Ligand-based descriptors

A number of ligand-derived descriptors were included to represent potentially relevant structural and energetic features, in our descriptor pool. The molecular weight and number of heavy atoms of the ligand were included to compensate for the potential size bias observed in scoring function [19], e.g. by penalizing large ligands and/or rewarding relatively smaller ligands [42]. We also included descriptors to account for ligand internal strain; defined as the energetic cost paid for forcing the relaxed unbound conformation of the ligand to assume the bioactive conformation. The relaxed conformation could be taken to be the nearest local minimum found in by typical energy minimization or to the global minimum [89]. The global minima for the studied carbohydrate ligands were obtained through an exhaustive conformational search using MacroModel, setting the maximum number of generated conformers to 5,000 and employing a wide energy window (40.0 kcal/mol) for conformer rejection. In addition, the SM8 quantum mechanical aqueous continuum solvation model [90] was employed to estimate ligands’ desolvation penalties. The computation was carried out on the crystallographic ligand conformation using B3LYP density functional and the 6-31G** basis set in Jaguar (version 7.8, Schrödinger, LLC, New York, NY). We also employed SM8 solvation free energy weighted according to the ligand’s buried surface area to account for partial ligand desolvation, particularly for ligands bound close to the surface.

Statistical validation

Empirical free-energy models investigated in this study were linear combinations of terms each representing a component of the free-energy change associated with binding.

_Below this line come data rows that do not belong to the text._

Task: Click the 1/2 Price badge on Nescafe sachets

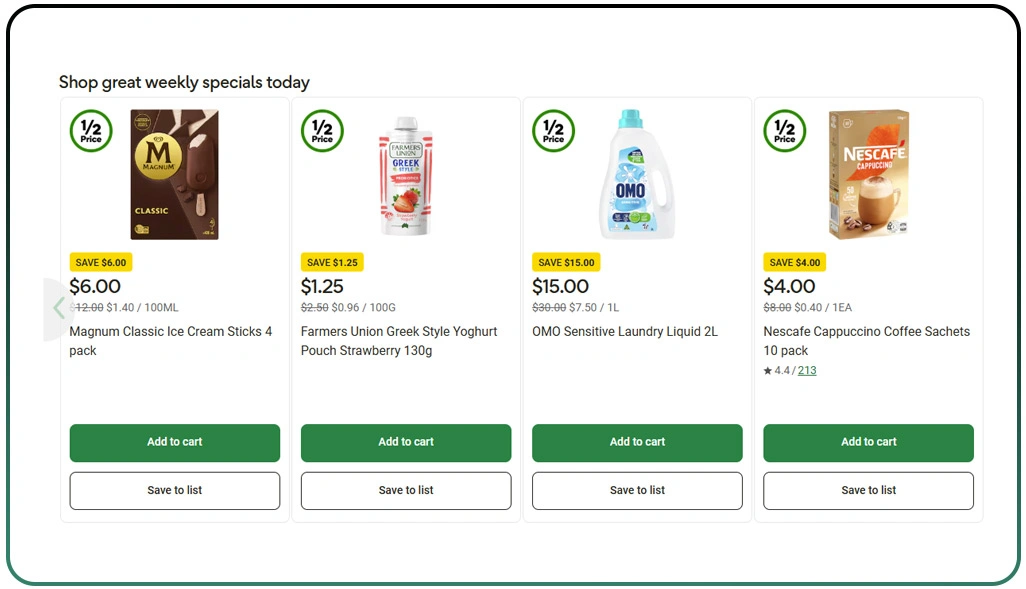Action: pyautogui.click(x=784, y=131)
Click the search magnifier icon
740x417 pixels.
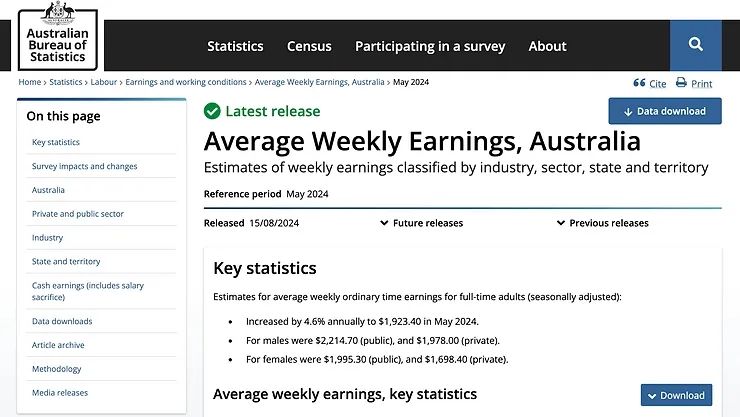coord(695,45)
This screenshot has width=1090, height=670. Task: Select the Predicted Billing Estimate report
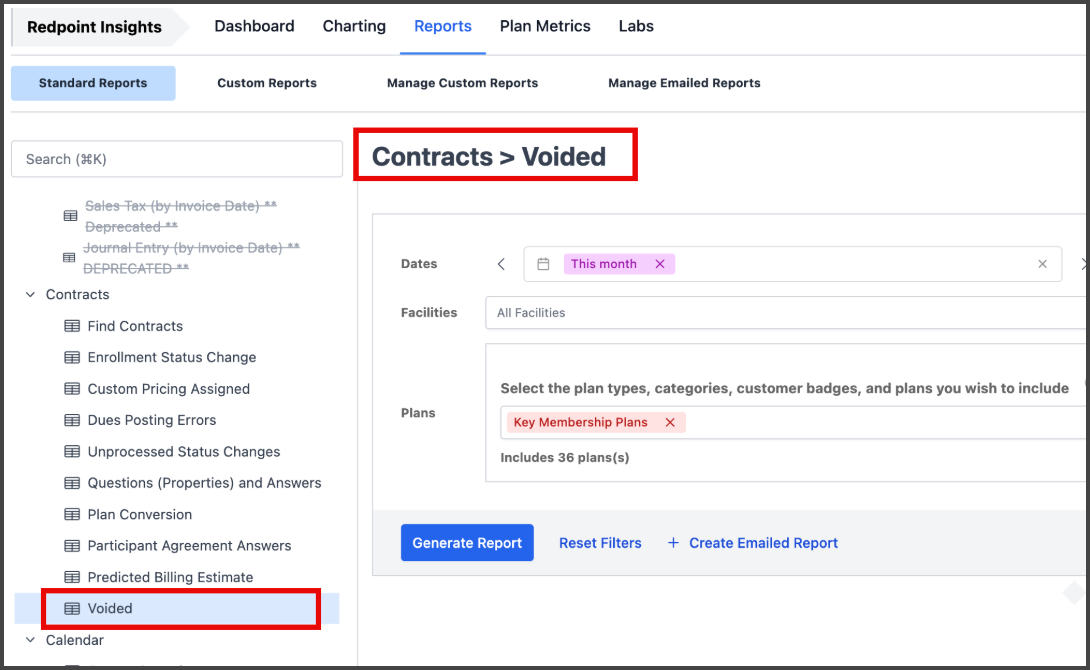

$$\Delta G_{bind} = c_{1}\Delta G_{1} + c_{2}\Delta G_{2} + \cdots$$

The experimental binding affinity, ΔG bind , is the dependent (or response) variable (y) while the complex descriptors, ΔG i ’s, constitute the independent (or predictor) variables (x’s). Standard multiple linear regression was used to derive the weighting coefficients, c i ’s, by fitting the linear equation(s) to experimental binding affinities. All generated models were subjected to rigorous validation using traditional statistical methods; including coefficient of determination r 2, cross-validation r 2 (q 2), scrambling of response variable (binding affinity), as well as random allocation of the complexes to topological sub-categories (cf. Online Resource 1 for details). In all cases, models lacking physicochemical sense were not considered.